(Stored items)
Segment Open

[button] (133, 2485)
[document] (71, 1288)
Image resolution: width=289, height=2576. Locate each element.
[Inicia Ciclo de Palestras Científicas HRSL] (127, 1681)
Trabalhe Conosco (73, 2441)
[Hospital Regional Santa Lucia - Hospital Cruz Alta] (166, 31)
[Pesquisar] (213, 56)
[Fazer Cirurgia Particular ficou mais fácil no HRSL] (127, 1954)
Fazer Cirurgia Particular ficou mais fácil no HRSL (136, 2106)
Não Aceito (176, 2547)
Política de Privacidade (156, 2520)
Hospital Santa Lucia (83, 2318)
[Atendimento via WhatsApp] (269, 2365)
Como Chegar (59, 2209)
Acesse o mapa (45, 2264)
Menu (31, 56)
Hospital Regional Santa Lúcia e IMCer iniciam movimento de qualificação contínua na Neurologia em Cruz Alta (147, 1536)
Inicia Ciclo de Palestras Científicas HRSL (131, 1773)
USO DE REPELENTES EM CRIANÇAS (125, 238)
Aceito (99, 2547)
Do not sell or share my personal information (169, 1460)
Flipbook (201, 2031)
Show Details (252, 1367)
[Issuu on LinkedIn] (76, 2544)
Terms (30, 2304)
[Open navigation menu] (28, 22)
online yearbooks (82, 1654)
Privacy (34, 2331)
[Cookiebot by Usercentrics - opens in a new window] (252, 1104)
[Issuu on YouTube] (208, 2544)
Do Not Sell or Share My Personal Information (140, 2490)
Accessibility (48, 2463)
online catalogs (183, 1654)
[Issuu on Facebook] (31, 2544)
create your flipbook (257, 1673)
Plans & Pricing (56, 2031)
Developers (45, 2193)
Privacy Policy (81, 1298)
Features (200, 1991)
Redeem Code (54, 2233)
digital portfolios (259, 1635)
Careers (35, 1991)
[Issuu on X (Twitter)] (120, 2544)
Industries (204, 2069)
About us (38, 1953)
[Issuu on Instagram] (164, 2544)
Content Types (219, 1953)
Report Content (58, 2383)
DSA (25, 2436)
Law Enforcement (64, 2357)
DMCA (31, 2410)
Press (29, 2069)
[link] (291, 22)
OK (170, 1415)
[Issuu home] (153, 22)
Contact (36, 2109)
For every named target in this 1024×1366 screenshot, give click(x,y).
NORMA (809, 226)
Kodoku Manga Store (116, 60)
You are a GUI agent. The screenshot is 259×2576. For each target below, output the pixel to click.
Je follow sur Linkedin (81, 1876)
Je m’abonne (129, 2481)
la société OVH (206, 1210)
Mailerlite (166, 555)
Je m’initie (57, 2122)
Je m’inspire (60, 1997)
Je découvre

Segment Closed

### What you will do
Nothing in the records may be left out; transcribe all of them exactly.

### Written answer
[button] (133, 2485)
[document] (71, 1288)
Image resolution: width=289, height=2576. Locate each element.
[Inicia Ciclo de Palestras Científicas HRSL] (127, 1681)
Trabalhe Conosco (73, 2441)
[Hospital Regional Santa Lucia - Hospital Cruz Alta] (166, 31)
[Pesquisar] (213, 56)
[Fazer Cirurgia Particular ficou mais fácil no HRSL] (127, 1954)
Fazer Cirurgia Particular ficou mais fácil no HRSL (136, 2106)
Não Aceito (176, 2547)
Política de Privacidade (156, 2520)
Hospital Santa Lucia (83, 2318)
[Atendimento via WhatsApp] (269, 2365)
Como Chegar (59, 2209)
Acesse o mapa (45, 2264)
Menu (31, 56)
Hospital Regional Santa Lúcia e IMCer iniciam movimento de qualificação contínua na Neurologia em Cruz Alta (147, 1536)
Inicia Ciclo de Palestras Científicas HRSL (131, 1773)
USO DE REPELENTES EM CRIANÇAS (125, 238)
Aceito (99, 2547)
Do not sell or share my personal information (169, 1460)
Flipbook (201, 2031)
Show Details (252, 1367)
[Issuu on LinkedIn] (76, 2544)
Terms (30, 2304)
[Open navigation menu] (28, 22)
online yearbooks (82, 1654)
Privacy (34, 2331)
[Cookiebot by Usercentrics - opens in a new window] (252, 1104)
[Issuu on YouTube] (208, 2544)
Do Not Sell or Share My Personal Information (140, 2490)
Accessibility (48, 2463)
online catalogs (183, 1654)
[Issuu on Facebook] (31, 2544)
create your flipbook (257, 1673)
Plans & Pricing (56, 2031)
Developers (45, 2193)
Privacy Policy (81, 1298)
Features (200, 1991)
Redeem Code (54, 2233)
digital portfolios (259, 1635)
Careers (35, 1991)
[Issuu on X (Twitter)] (120, 2544)
Industries (204, 2069)
About us (38, 1953)
[Issuu on Instagram] (164, 2544)
Content Types (219, 1953)
Report Content (58, 2383)
DSA (25, 2436)
Law Enforcement (64, 2357)
DMCA (31, 2410)
Press (29, 2069)
[link] (291, 22)
OK (170, 1415)
[Issuu home] (153, 22)
Contact (36, 2109)
For every named target in this 1024×1366 screenshot, give click(x,y).
NORMA (809, 226)
Kodoku Manga Store (116, 60)
You are a GUI agent. The screenshot is 259×2576. For each target below, output the pixel to click.
Je follow sur Linkedin (81, 1876)
Je m’abonne (129, 2481)
la société OVH (206, 1210)
Mailerlite (166, 555)
Je m’initie (57, 2122)
Je m’inspire (60, 1997)
Je découvre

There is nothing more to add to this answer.